### Ausgangstext ###

In den Ländern Ex-Jugoslawiens (insbesondere in Serbien), wo "die Albaner" noch von vielen irgendwie mit den Kosovo-Albanern gleichgesetzt werden, fehlt es an Wissen über Albanien, an Besuchen und an Austausch, wie auch umgekehrt. Denn die albanischen Albaner besuchen im Vergleich zu den anderen Südosteuropäern viel weniger die Balkanregion, sie fahren eher nach Italien oder nach Deutschland und die Schweiz. Es fehlen auch Beziehungen mit den anderen Balkanstaaten, nicht nur mit Serbien. Der einzige Balkan-Staat, der aufgrund der Wirtschaftsmigration von vielen Albanern in den vergangenen 25 Jahren aufgesucht wurde, ist Griechenland.

Mehr Ressentiments seit Fußballspiel

Die Albaner in Albanien teilen die Geschichte, die Kriege, die Traumatisierungen, die Emotionen der Menschen in Ex-Jugoslawien nicht. Und sie können sie auch nicht nachvollziehen. Als vorigen Oktober zehntausende serbische Fußballfans 40 Minuten lang "Tötet die Albaner" im Fußballspiel in Belgrad brüllten, war der Schock in Albanien groß. Man verstand überhaupt nicht, woher dieser Hass kam. Seit diesem Fußballspiel sind die antiserbischen Ressentiments gestiegen. Und die großalbanischen Flaggen tauchen auf Kaffeehäferln und T-Shirts auf.

### Datenteil ###

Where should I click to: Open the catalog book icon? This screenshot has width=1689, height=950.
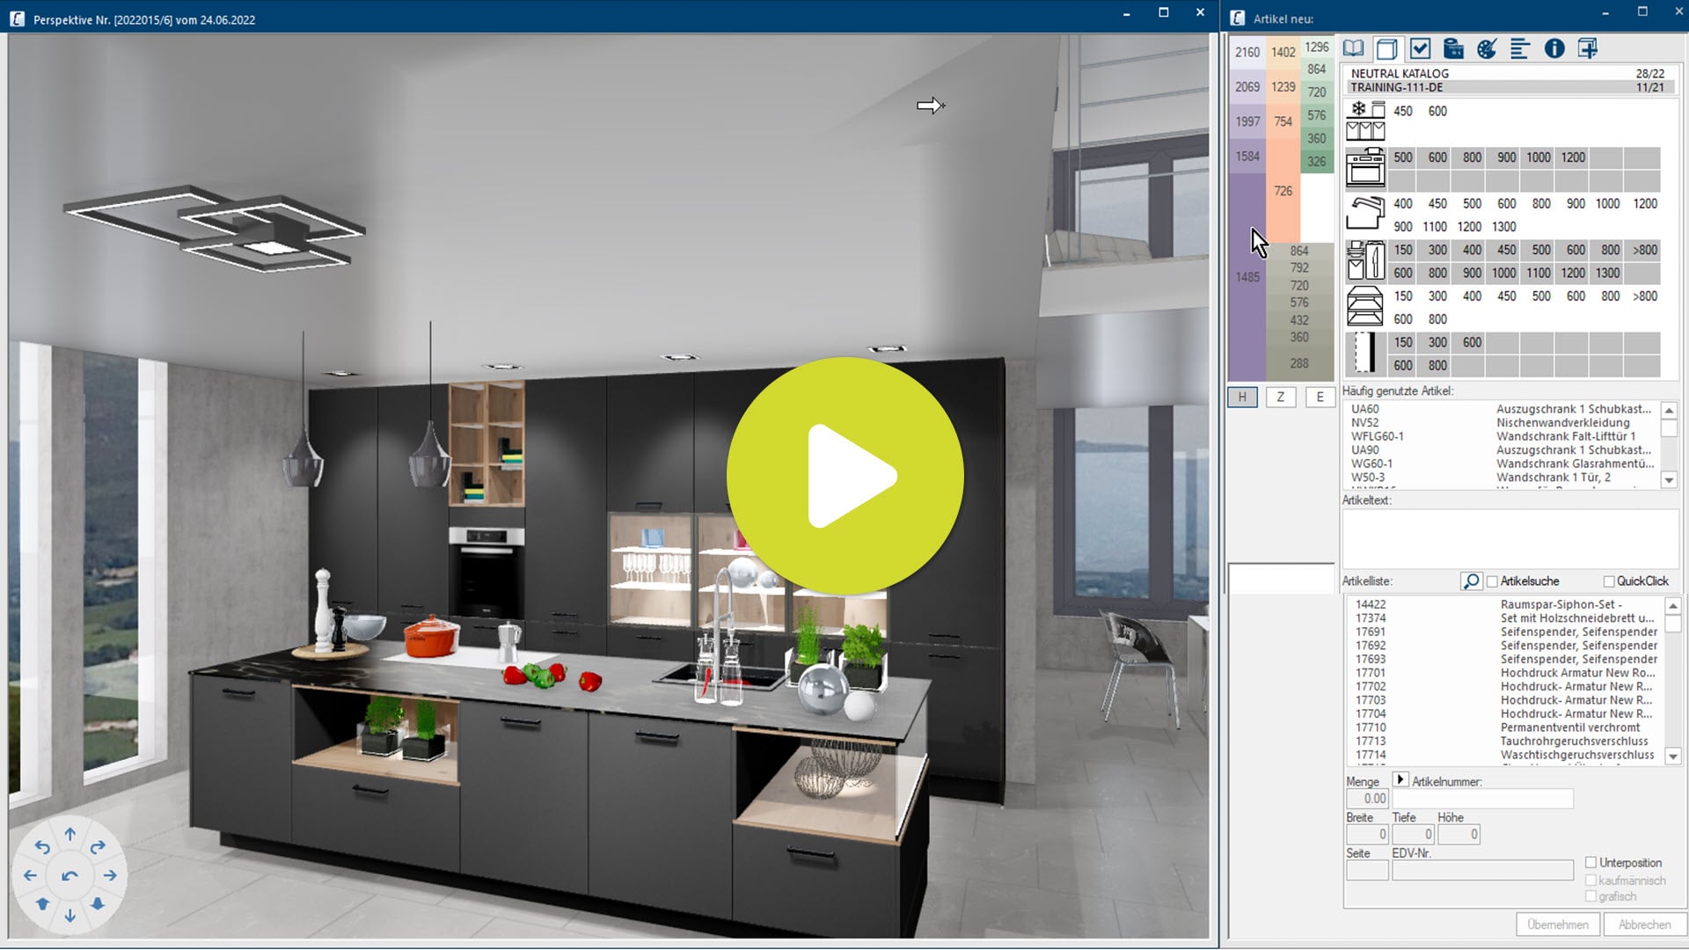coord(1352,48)
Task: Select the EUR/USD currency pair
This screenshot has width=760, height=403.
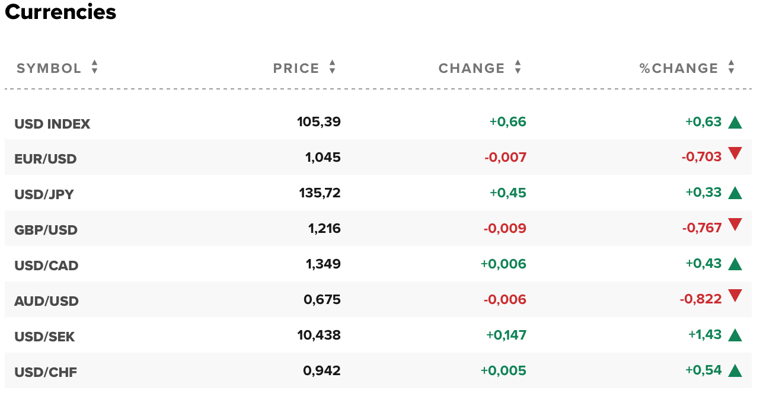Action: click(46, 158)

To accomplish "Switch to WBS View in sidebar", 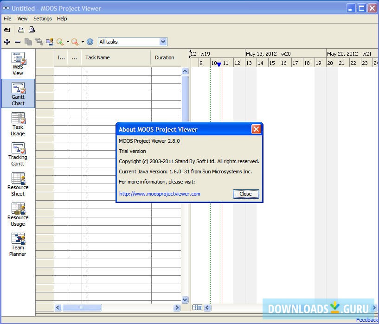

###

* Gegebene Aufgabe *
Schreib aus dem Ausgangstext die Stelle wortgetreu ab, die mit „In den Ländern“ beginnt und mit „wurde, ist Griechenland.“ endet.

* Vollständige Antwort *
In den Ländern Ex-Jugoslawiens (insbesondere in Serbien), wo "die Albaner" noch von vielen irgendwie mit den Kosovo-Albanern gleichgesetzt werden, fehlt es an Wissen über Albanien, an Besuchen und an Austausch, wie auch umgekehrt. Denn die albanischen Albaner besuchen im Vergleich zu den anderen Südosteuropäern viel weniger die Balkanregion, sie fahren eher nach Italien oder nach Deutschland und die Schweiz. Es fehlen auch Beziehungen mit den anderen Balkanstaaten, nicht nur mit Serbien. Der einzige Balkan-Staat, der aufgrund der Wirtschaftsmigration von vielen Albanern in den vergangenen 25 Jahren aufgesucht wurde, ist Griechenland.